Redesigning Kafka — A Message Streaming Platform Built for Logging

4 MIN READ
MIN READ

When it comes to delivering logs in distributed, high-volume environments, many DevOps teams use Apache Kafka. Kafka is well known for its scalability, throughput, and ability to load balance message streams across multiple nodes and consumers. At Mezmo, formerly known as LogDNA, we have a lot of experience using Kafka for logs, and while it worked for us initially, we quickly ran into performance and scaling limitations when prioritizing live data.

In order to enable our operations team to continue to scale efficiently, we realized we would need to either find or create an alternative solution.

Limitations of Kafka for Logging

1. No deferment queue

As a log management platform, we often receive sudden bursts and spikes of log data that queue up to be processed. Sometimes messages appear in the queue that contain unexpected or complex data structures, causing consumers to process the data more slowly or even fail in some cases. In Kafka, this data can lead to a severe backlog until either the consumer finishes processing the message, or the broker reassigns the workload to another consumer.

With the fastest LiveTail in the market, we want to prioritize live data over older messages that might be delaying or blocking the stream. To address this problem, we temporarily store these messages in a separate queue known as a defer queue. If a consumer fails to process a message, or if it takes too long to process a message, the message is moved to the defer queue and the consumer moves on to the next message. Later, when the cluster is idle, we go back and reprocess the events in the defer queue. This lets us address the problem of bad data without backing up the message stream or losing data.

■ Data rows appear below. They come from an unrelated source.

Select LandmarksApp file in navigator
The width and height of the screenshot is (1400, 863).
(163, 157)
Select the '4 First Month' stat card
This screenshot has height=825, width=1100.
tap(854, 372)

2. Constraints scaling consumers

Kafka splits its message stream across multiple partitions, each of which is assigned to a specific set of consumers. Adding partitions leads to increased latency, resource usage, and possible unavailability. But since there’s a fixed ratio of n-consumers assigned to each partition, adding partitions requires you to add a proportional number of consumers dedicated to only that partition.

In addition, certain actions — such as adding a consumer or partition — triggers a reassignment (also known as a rebalance) of partitions across each consumer in a group. This is a lengthy and expensive process, especially for larger consumer groups, during which all processing on that topic is halted. If you’re scaling to meet increased demand, the last thing you need is a sudden drop in throughput.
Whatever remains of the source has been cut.